DL-3-n-butylphthalide imparts neuroprotection via Nrf2/SIRT3 pathway in a mouse model of vascular dementia

Abstract

The goal of this study was to explore the mechanism of action of DL-3-n-butylphthalidein (NBP) the treatment of vascular dementia (VD) in mice. A vascular dementia mouse model was established with repeated cerebral ischemia/reperfusion (I/R), followed by administration of two different doses of NBP for 28 days. A Morris water maze was used to detect any changes in spatial cognition, while H&E staining was used to observe any histopathological changes in the hippocampus. The number of Caspase-3 and Caspase-9 positive neurons in the hippocampal CA1 region were also assessed using immunohistochemistry.
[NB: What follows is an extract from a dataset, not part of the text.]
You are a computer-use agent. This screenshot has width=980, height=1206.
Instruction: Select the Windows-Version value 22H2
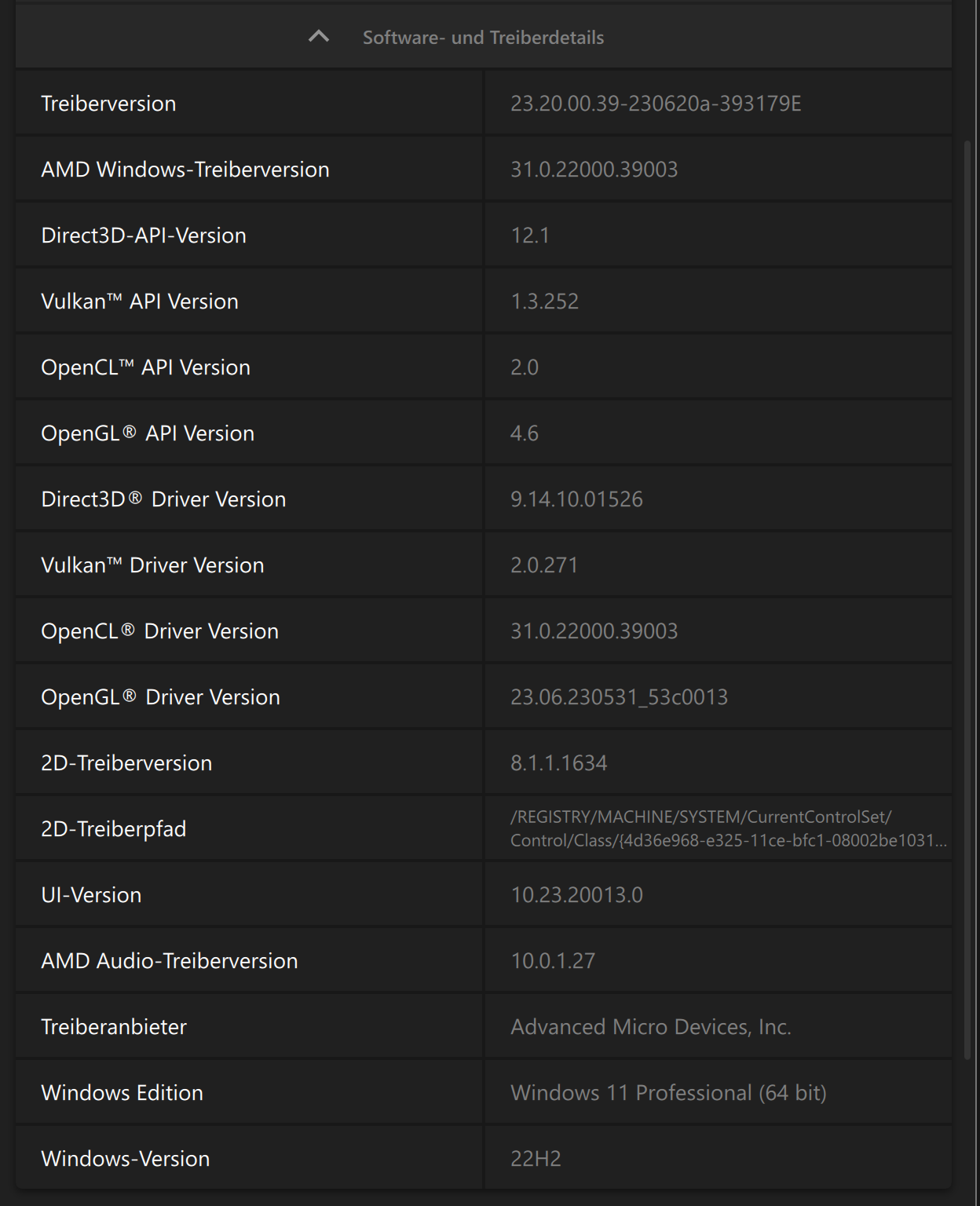pyautogui.click(x=536, y=1158)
The expression of Nrf2, Sirt3, and autophagy-related factors LC3 II/I and p62 in the hippocampus were detected by Western blotting. The results indicated that NBP treatment ameliorated learning and memory deficits, attenuated pathological damage in the CA1 regions, and reduced autophagy and apoptosis via the Nrf2/SIRT3 pathway after repeated cerebral I/R. Therefore, NBP treatment can improve the learning and cognitive memory of VD mice, possibly through the inhibition of autophagy and apoptosis mediated by the Nrf2/SIRT3 signaling pathway.